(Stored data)
════
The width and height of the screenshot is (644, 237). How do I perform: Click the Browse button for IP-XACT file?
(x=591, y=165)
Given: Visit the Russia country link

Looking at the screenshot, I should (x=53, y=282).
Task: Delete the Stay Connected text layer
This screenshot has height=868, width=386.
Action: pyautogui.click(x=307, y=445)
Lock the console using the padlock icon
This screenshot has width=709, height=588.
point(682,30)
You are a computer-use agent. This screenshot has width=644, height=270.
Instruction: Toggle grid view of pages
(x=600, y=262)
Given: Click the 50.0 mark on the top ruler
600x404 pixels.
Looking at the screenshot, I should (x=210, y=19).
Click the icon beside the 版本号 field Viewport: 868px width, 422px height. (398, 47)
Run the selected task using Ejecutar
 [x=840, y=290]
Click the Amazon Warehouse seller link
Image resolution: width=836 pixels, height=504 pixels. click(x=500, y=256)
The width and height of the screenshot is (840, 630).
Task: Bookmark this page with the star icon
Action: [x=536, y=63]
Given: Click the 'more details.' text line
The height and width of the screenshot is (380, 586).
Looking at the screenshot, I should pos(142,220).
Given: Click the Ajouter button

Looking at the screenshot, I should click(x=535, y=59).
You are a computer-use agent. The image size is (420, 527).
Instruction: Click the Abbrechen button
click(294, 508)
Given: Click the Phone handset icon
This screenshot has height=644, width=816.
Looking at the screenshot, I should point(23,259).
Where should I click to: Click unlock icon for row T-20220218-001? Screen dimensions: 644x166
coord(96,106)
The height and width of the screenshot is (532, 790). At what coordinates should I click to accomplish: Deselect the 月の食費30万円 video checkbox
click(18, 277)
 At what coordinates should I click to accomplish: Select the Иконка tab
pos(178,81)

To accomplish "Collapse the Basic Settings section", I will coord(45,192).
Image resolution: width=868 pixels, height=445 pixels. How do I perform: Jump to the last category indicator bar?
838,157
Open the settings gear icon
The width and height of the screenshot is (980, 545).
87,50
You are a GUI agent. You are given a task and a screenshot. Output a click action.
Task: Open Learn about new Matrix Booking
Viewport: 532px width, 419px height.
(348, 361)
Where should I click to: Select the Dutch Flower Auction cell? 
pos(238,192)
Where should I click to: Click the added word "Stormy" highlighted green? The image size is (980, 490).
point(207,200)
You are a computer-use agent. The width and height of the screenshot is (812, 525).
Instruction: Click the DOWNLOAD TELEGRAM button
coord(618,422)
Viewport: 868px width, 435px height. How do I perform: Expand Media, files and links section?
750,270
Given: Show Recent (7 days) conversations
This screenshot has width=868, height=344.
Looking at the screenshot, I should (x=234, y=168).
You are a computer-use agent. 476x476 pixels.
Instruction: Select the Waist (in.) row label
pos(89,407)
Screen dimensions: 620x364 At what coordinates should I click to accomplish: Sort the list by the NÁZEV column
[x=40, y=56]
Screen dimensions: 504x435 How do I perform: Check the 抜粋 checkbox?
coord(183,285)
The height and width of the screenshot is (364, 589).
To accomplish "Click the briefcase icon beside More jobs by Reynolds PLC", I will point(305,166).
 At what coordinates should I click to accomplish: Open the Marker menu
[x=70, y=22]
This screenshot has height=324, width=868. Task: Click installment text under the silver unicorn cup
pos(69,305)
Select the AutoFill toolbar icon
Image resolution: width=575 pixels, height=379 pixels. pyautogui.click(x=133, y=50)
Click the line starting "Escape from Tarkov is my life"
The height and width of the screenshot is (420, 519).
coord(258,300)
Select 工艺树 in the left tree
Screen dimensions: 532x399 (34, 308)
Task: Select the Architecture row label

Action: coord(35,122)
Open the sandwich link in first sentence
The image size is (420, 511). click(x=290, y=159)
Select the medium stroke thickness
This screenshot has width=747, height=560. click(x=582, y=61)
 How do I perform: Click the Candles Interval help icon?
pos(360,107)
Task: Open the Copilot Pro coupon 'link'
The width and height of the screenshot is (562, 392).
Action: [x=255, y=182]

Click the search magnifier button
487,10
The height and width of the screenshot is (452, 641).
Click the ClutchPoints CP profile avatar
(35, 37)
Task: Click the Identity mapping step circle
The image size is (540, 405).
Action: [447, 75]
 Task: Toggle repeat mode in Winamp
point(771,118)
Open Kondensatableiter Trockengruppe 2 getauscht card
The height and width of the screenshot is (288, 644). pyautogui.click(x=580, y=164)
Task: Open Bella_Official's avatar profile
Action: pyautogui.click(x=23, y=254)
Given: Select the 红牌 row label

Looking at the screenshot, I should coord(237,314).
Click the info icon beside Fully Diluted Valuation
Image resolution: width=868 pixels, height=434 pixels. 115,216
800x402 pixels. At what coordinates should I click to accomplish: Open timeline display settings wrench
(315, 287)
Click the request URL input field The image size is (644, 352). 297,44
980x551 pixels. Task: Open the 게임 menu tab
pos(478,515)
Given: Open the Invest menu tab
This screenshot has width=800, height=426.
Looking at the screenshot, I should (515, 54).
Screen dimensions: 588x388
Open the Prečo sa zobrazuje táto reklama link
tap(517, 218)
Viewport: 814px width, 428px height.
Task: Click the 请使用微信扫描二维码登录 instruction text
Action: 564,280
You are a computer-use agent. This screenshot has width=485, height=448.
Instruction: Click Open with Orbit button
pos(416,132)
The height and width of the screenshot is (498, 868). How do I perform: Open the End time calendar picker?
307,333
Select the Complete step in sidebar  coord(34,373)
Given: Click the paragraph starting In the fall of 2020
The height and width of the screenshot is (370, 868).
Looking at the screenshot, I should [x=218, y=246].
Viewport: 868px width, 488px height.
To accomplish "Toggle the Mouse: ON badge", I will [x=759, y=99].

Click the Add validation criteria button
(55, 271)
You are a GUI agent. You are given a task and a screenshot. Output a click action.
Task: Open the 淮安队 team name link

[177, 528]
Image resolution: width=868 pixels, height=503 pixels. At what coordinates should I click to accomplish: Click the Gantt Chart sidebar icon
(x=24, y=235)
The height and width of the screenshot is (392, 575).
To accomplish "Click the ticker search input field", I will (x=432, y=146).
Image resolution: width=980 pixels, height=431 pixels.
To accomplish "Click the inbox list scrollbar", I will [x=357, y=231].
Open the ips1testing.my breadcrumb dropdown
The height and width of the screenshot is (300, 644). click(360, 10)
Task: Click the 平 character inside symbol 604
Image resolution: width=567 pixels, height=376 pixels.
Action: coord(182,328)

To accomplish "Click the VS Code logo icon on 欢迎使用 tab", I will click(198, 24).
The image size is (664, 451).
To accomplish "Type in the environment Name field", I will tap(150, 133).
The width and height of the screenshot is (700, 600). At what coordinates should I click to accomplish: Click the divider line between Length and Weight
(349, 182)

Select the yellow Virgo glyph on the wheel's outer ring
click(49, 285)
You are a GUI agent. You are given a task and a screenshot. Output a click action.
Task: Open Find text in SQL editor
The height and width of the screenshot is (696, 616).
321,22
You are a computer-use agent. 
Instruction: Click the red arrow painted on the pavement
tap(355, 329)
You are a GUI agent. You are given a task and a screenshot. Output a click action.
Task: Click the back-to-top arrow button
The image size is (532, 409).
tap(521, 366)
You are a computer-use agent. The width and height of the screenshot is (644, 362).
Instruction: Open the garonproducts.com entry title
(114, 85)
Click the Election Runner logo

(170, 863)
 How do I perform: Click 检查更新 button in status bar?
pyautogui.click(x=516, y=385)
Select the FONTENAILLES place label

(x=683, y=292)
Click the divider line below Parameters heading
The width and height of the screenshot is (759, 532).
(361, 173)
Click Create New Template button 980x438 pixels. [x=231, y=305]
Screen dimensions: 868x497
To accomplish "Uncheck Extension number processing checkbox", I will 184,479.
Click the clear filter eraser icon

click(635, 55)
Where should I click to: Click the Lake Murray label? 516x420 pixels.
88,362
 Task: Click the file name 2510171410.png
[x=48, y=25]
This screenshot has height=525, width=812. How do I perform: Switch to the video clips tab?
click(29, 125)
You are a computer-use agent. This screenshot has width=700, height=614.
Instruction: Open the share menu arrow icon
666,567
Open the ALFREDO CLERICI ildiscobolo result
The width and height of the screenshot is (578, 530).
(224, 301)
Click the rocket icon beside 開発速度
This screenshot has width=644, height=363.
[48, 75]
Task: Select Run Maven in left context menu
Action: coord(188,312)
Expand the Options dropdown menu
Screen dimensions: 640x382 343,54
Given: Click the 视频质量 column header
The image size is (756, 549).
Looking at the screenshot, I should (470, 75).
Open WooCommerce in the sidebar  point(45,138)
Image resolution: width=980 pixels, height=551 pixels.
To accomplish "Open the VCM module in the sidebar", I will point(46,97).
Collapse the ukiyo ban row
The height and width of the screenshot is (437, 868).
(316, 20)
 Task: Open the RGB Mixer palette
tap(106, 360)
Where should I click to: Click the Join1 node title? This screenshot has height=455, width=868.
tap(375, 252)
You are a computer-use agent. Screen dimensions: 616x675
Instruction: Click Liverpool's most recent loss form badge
════
Word for word, please print every line from the beginning of the records to the line bearing "Task: Delete the Stay Connected text layer", counting both ends and stopping there.

The width and height of the screenshot is (644, 237). How do I perform: Click the Browse button for IP-XACT file?
(x=591, y=165)
Given: Visit the Russia country link

Looking at the screenshot, I should (x=53, y=282).
Task: Delete the Stay Connected text layer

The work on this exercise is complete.